- [Task instructions]: Every line below between the one holding "Task: Go to the next page of results" and the one holding "is (628, 1200).", inclusive, should be copied exactly, and no other line.

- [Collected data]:

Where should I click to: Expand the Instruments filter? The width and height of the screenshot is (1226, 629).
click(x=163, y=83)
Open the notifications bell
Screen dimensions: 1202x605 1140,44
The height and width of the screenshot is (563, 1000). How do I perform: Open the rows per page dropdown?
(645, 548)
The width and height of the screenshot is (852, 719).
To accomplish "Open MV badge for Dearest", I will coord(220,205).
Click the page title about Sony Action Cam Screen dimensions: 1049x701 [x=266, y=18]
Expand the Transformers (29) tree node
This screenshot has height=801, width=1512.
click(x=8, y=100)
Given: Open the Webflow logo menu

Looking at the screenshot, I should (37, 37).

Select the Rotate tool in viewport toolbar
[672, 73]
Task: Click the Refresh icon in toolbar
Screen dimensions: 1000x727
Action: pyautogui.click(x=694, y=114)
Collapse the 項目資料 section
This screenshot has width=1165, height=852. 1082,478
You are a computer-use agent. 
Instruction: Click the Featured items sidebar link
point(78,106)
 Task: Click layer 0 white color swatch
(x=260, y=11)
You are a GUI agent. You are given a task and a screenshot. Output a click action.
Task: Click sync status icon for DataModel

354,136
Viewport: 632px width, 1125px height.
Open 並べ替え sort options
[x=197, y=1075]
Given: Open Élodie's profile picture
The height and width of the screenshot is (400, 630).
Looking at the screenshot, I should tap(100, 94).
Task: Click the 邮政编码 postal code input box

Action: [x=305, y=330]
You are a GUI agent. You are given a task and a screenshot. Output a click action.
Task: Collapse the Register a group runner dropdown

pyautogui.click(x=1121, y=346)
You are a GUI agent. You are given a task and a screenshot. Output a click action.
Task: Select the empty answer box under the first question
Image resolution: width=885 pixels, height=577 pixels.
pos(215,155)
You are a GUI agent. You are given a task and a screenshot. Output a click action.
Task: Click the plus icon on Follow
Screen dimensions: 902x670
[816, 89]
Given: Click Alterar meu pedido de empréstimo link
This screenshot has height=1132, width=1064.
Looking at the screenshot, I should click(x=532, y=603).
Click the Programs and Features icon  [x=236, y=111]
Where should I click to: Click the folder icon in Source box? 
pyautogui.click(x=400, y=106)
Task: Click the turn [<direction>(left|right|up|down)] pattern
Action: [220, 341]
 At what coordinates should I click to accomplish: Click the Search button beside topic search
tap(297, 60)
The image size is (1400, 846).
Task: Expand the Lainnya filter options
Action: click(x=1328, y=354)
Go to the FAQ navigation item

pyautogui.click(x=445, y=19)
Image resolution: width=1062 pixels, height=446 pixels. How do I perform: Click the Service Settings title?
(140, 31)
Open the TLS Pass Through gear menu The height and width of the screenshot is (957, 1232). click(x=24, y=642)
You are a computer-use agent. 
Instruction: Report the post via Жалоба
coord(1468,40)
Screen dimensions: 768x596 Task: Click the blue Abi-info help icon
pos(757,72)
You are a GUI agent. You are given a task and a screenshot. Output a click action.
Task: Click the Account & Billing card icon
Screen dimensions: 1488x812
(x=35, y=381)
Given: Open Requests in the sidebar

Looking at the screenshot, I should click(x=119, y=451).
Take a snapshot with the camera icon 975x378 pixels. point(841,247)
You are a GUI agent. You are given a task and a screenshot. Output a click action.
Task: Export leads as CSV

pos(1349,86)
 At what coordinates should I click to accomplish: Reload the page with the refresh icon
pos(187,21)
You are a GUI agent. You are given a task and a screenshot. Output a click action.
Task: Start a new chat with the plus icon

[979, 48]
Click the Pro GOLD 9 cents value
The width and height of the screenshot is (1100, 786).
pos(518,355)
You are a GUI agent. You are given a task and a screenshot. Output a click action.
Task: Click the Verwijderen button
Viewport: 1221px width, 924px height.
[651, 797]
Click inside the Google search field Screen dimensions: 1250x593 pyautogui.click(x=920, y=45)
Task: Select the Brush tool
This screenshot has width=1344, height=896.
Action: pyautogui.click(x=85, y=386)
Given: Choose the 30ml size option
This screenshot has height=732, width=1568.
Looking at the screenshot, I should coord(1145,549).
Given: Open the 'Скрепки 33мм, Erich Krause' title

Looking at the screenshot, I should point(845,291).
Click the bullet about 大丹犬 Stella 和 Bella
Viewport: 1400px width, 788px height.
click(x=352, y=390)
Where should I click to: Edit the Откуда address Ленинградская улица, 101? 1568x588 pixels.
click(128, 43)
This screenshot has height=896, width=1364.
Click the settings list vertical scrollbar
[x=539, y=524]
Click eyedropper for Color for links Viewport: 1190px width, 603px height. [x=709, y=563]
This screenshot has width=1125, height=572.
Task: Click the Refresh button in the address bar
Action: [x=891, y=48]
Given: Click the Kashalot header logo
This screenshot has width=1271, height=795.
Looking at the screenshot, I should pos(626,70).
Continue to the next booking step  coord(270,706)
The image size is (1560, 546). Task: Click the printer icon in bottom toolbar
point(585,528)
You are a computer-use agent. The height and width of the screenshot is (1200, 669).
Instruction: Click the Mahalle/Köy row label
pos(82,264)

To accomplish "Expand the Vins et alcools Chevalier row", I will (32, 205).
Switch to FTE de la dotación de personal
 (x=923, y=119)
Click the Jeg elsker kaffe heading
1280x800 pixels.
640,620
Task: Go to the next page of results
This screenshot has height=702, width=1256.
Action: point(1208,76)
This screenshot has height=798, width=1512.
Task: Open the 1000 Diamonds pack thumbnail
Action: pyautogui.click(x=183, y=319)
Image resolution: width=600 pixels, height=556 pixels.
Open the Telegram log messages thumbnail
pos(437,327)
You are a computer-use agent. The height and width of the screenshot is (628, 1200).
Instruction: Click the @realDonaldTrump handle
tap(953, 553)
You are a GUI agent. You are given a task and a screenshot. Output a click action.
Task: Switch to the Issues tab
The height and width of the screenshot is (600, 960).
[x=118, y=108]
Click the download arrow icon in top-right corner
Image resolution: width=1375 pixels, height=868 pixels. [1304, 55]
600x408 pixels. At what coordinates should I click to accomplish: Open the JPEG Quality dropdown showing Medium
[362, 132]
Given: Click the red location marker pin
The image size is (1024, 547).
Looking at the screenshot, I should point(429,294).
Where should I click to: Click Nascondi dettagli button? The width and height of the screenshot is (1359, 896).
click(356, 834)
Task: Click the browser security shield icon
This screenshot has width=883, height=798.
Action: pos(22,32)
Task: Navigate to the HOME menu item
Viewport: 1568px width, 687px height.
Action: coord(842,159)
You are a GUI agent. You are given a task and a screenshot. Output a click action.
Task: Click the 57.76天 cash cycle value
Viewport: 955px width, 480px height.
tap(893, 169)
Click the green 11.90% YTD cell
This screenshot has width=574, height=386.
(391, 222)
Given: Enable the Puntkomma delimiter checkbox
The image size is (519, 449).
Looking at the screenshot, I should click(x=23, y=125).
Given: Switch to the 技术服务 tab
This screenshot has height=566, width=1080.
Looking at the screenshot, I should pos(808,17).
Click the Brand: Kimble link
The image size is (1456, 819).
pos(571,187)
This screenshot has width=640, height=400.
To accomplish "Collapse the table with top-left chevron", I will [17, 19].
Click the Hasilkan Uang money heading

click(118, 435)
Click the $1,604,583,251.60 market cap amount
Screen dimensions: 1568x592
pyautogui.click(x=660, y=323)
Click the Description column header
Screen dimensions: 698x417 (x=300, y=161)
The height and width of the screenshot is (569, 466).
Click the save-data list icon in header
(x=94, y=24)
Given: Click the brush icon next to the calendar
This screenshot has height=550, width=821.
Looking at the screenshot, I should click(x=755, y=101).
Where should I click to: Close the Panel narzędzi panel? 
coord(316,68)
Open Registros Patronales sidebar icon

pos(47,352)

- [Written response]:
Task: Go to the next page of results
This screenshot has height=702, width=1256.
Action: point(1208,76)
This screenshot has height=798, width=1512.
Task: Open the 1000 Diamonds pack thumbnail
Action: pyautogui.click(x=183, y=319)
Image resolution: width=600 pixels, height=556 pixels.
Open the Telegram log messages thumbnail
pos(437,327)
You are a computer-use agent. The height and width of the screenshot is (628, 1200).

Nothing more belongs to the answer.